Screenshot and document pointing data:
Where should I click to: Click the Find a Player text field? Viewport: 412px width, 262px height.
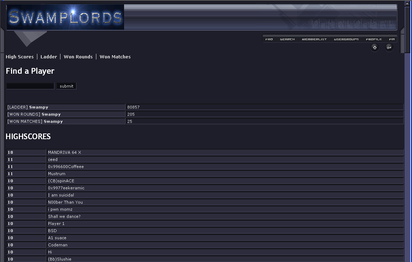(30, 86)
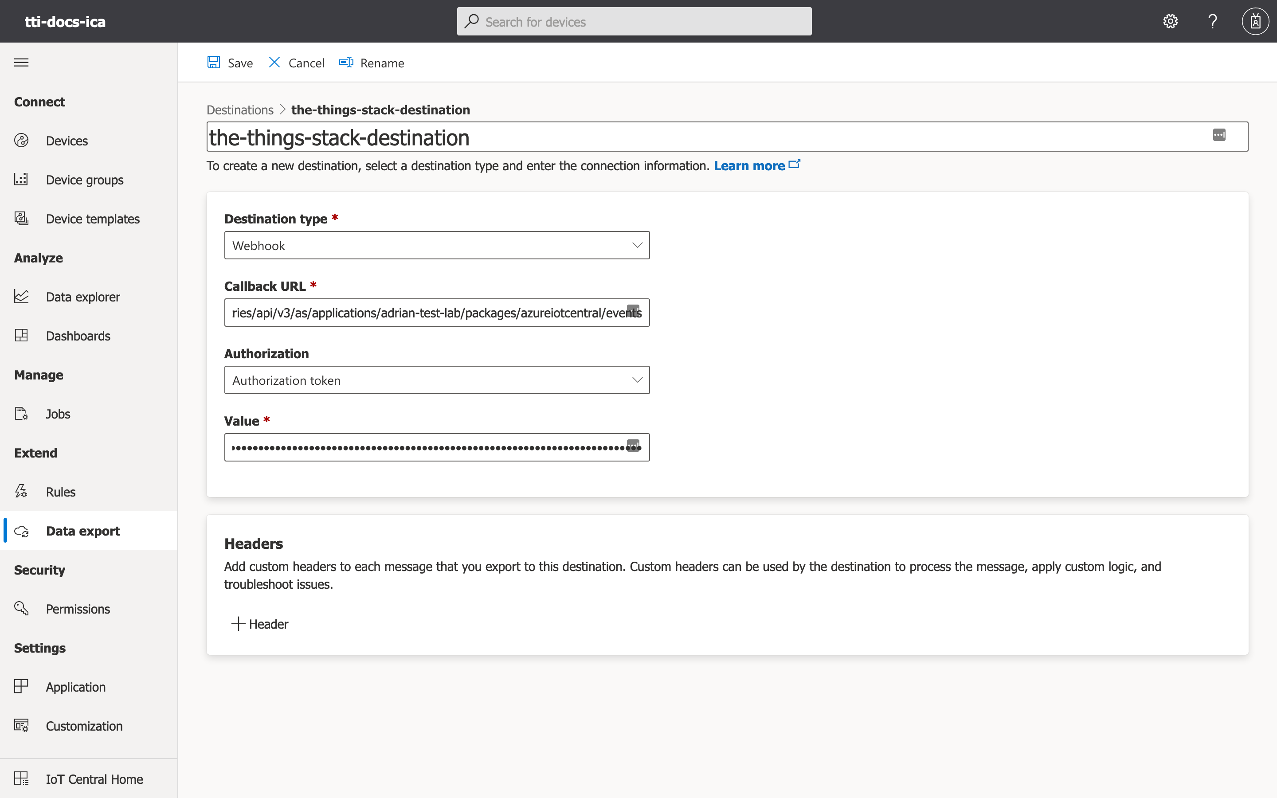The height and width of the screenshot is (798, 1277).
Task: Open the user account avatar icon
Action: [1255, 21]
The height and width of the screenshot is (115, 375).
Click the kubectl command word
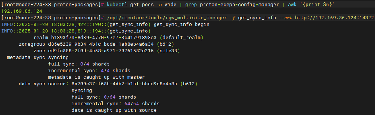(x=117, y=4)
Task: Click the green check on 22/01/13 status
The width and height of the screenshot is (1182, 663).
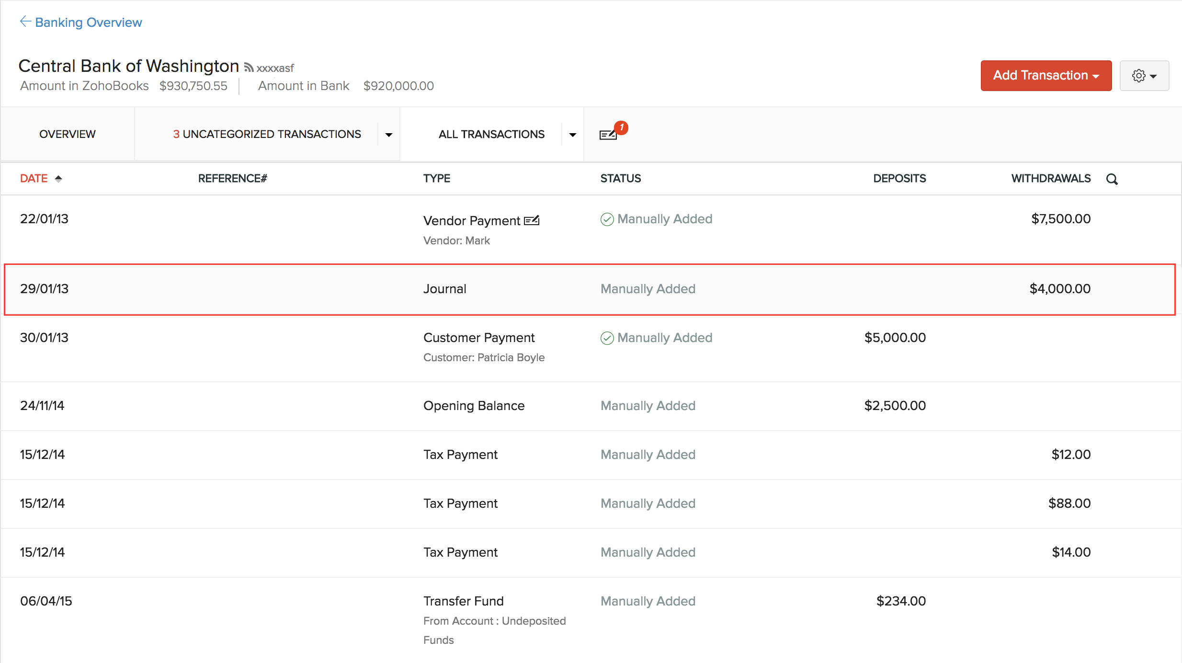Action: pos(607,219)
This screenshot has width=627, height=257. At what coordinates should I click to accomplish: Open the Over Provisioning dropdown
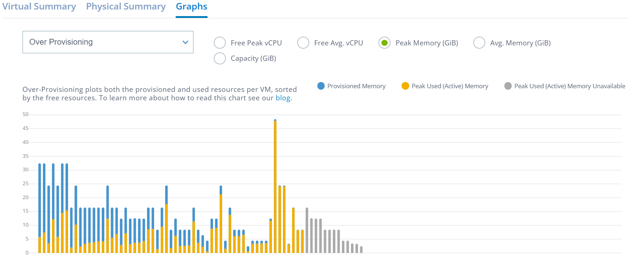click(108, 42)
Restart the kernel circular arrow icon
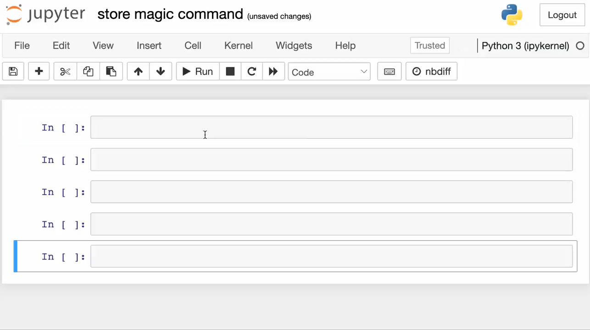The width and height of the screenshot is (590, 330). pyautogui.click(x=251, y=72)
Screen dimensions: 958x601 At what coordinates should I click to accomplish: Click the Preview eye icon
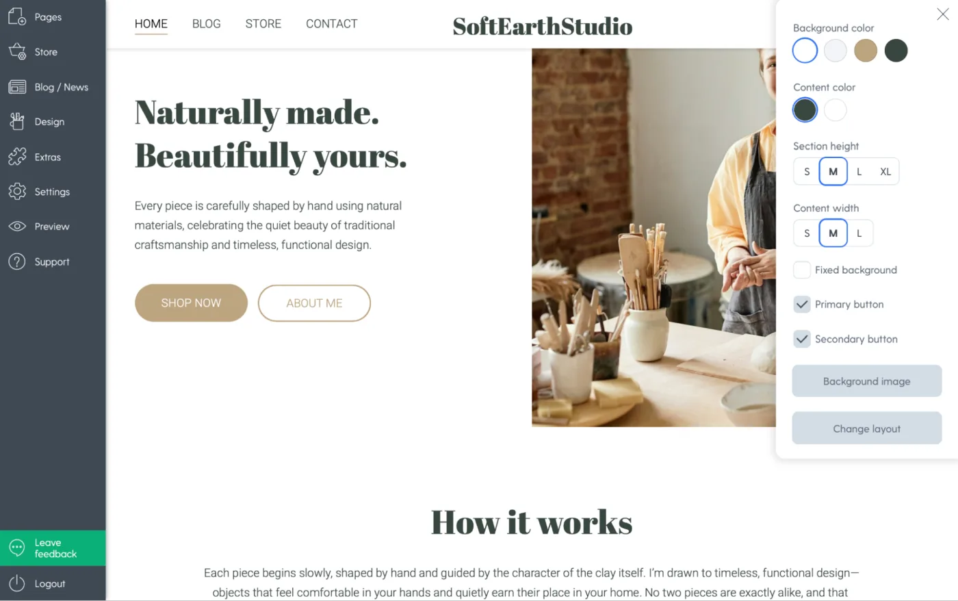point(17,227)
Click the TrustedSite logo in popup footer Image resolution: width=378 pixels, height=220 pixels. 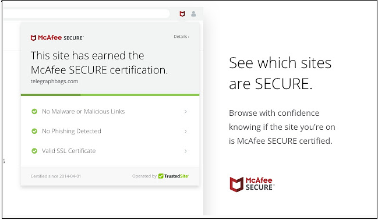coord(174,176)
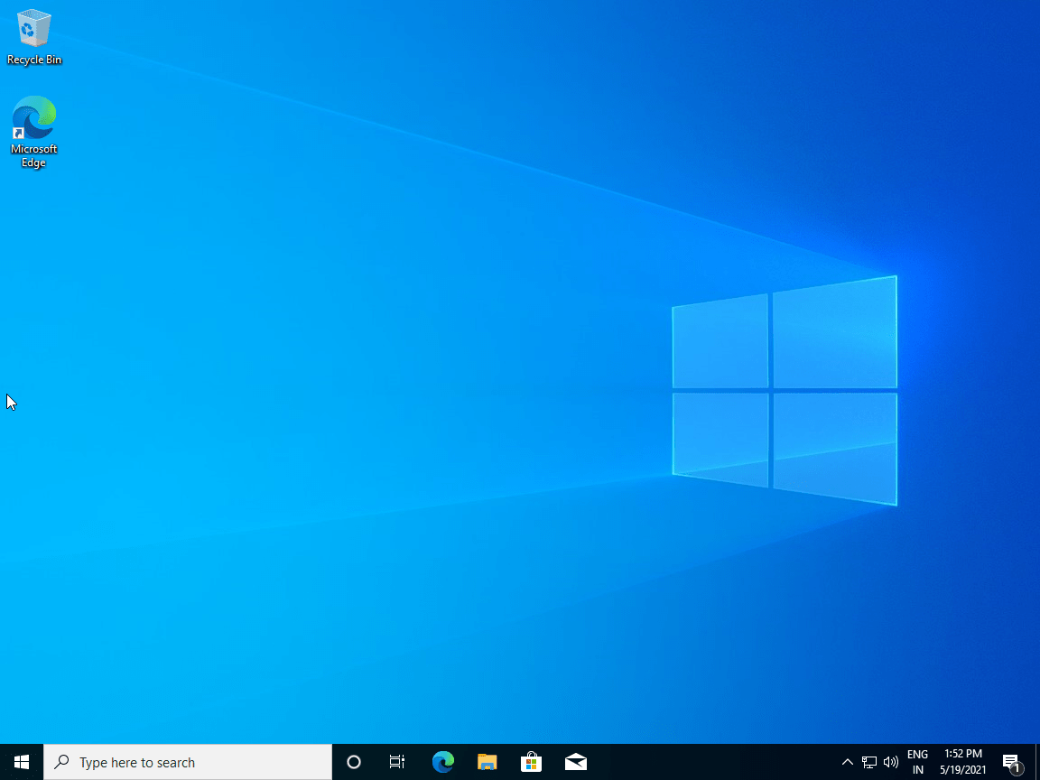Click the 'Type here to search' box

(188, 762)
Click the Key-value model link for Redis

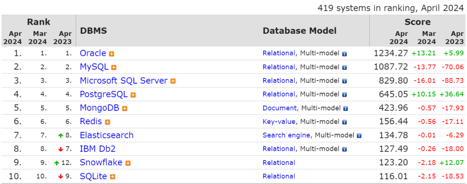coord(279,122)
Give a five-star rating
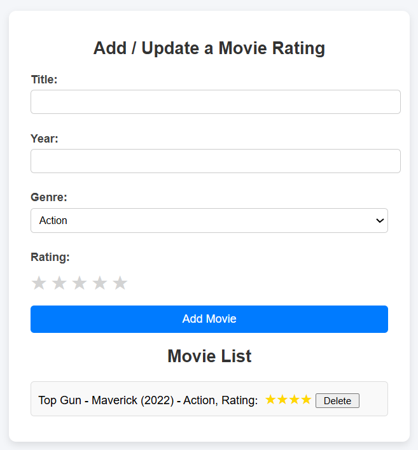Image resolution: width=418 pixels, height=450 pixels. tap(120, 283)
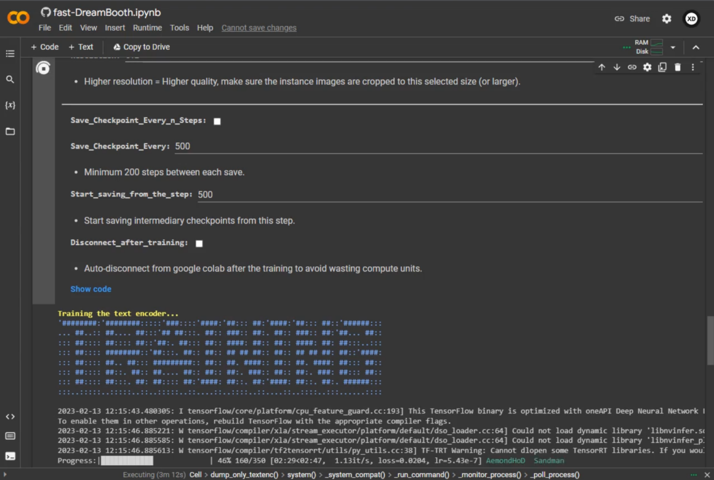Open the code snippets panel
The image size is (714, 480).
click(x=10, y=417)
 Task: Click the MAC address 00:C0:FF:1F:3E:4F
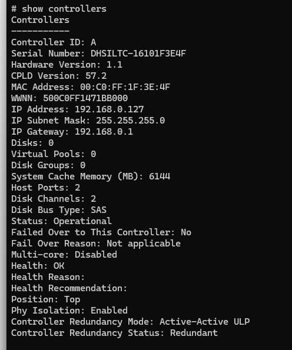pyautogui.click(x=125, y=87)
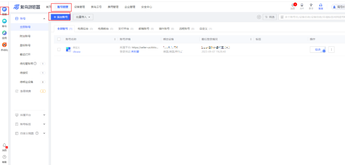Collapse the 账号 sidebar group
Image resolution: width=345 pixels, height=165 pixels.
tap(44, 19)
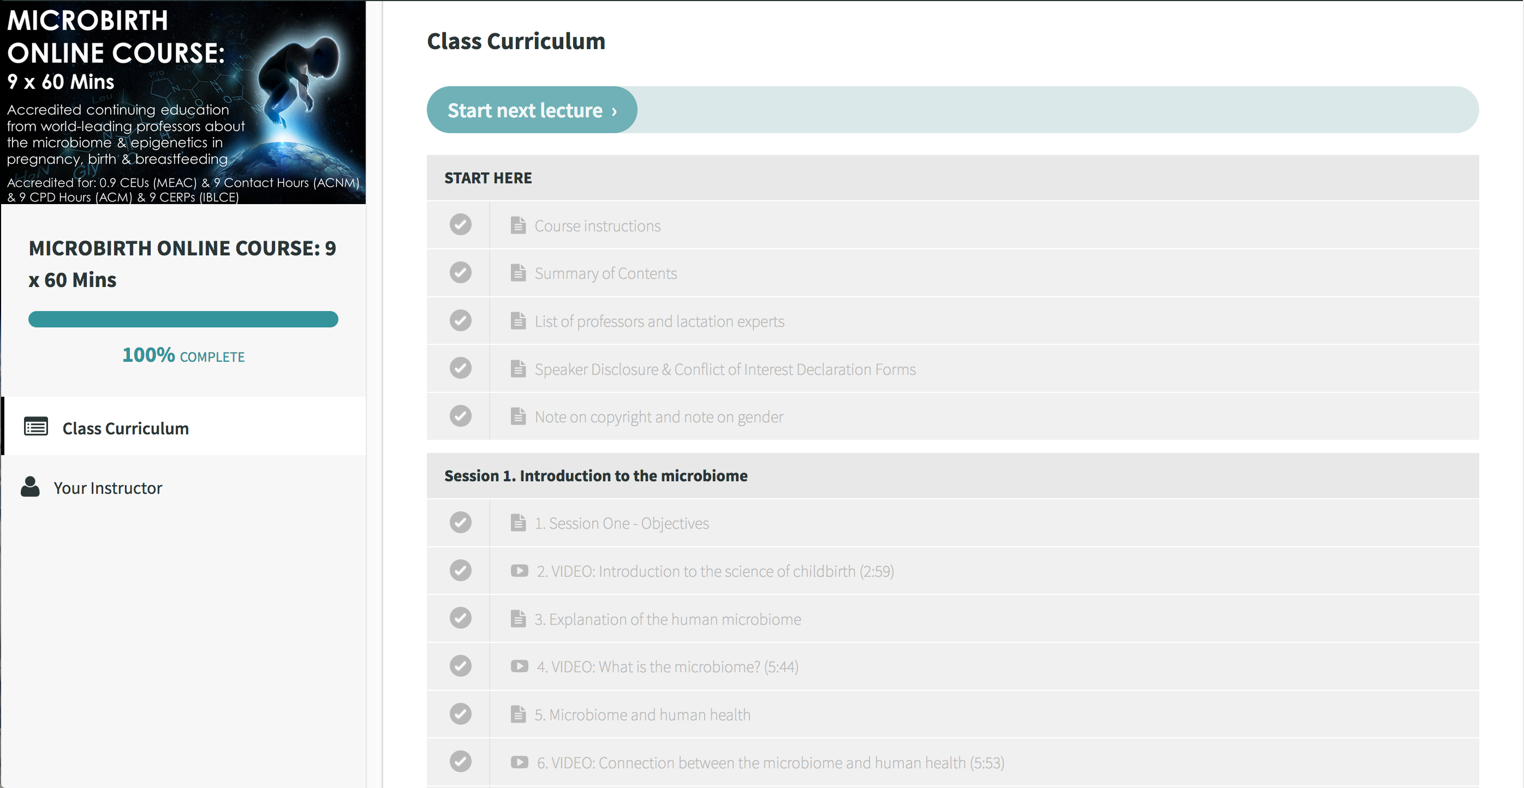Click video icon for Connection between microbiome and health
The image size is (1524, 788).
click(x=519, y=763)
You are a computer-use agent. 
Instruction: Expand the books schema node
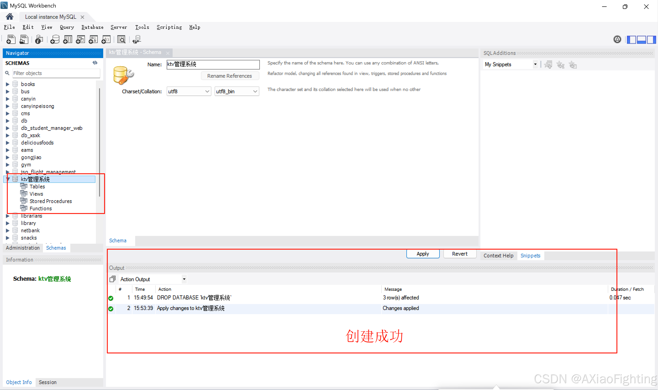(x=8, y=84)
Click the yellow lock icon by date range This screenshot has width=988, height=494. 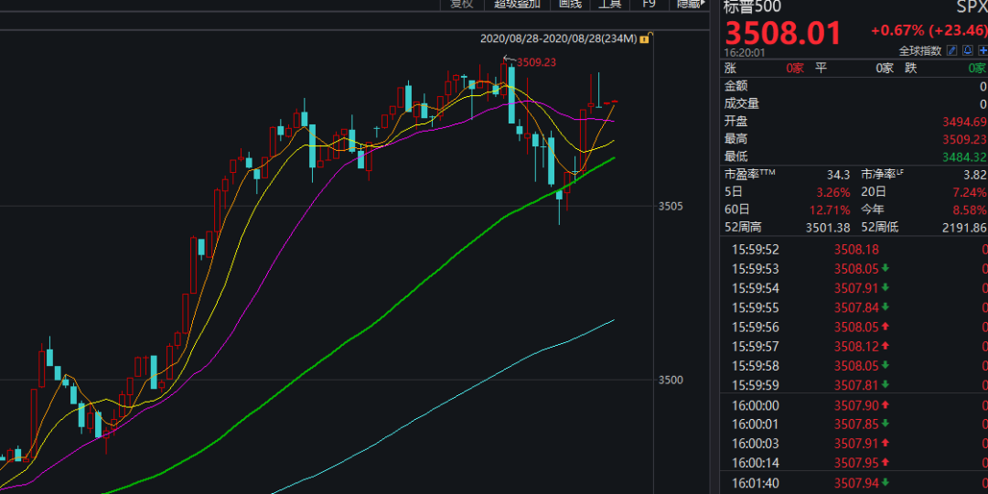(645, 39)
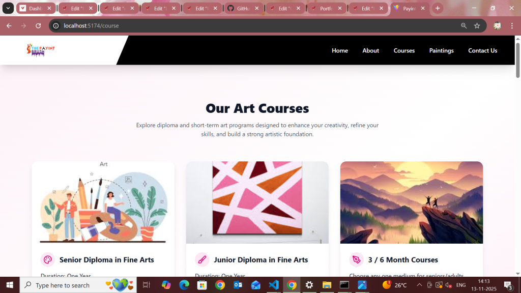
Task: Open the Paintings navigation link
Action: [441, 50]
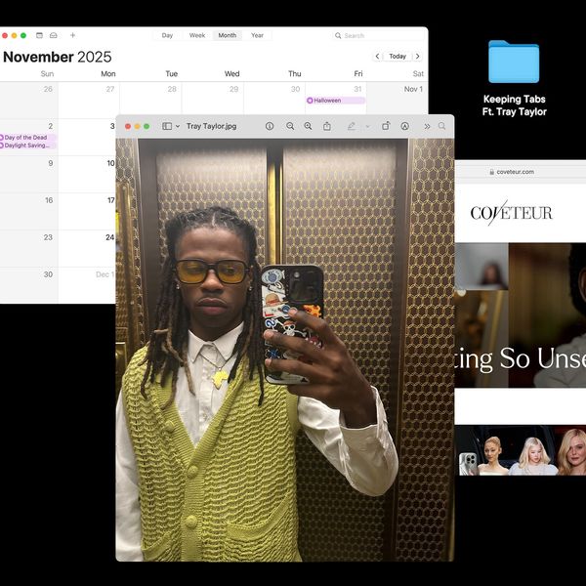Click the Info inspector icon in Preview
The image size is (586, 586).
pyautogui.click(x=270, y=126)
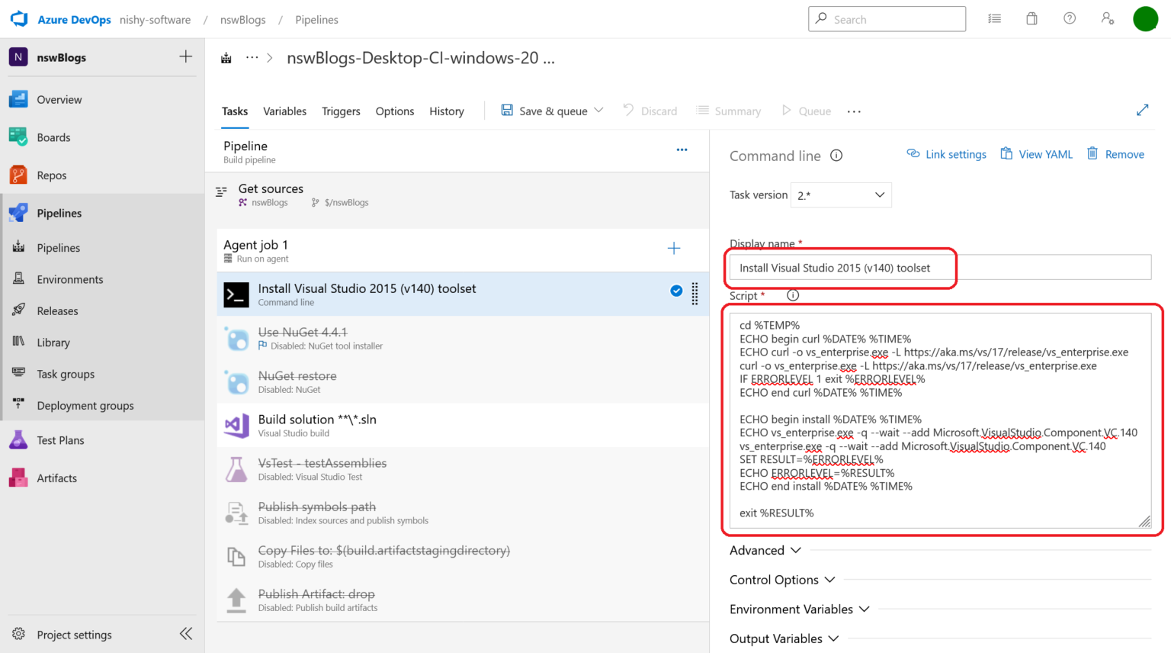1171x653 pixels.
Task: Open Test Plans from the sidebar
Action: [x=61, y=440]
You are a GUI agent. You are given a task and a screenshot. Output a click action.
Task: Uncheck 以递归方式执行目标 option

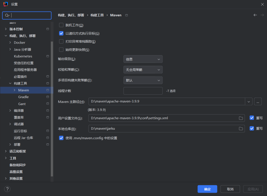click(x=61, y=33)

Instruction: Retype word for word the part of the data that runs from its first line through the line containing "point(17,227)", with both ends included. Leave the pictures out of your answer.

Reply to the task:
Where should I click to: Click the Find a Player text field? Viewport: 412px width, 262px height.
(30, 86)
The height and width of the screenshot is (798, 1277).
Task: Open the user account avatar icon
Action: [1255, 21]
The height and width of the screenshot is (115, 375).
Click the kubectl command word
(x=117, y=4)
Task: Click the green check on 22/01/13 status
The width and height of the screenshot is (1182, 663).
Action: pos(607,219)
This screenshot has width=627, height=257. At what coordinates should I click to accomplish: Open the Over Provisioning dropdown
click(108, 42)
Restart the kernel circular arrow icon
The width and height of the screenshot is (590, 330). pyautogui.click(x=251, y=72)
Screen dimensions: 958x601 At what coordinates should I click to accomplish: Click the Preview eye icon
point(17,227)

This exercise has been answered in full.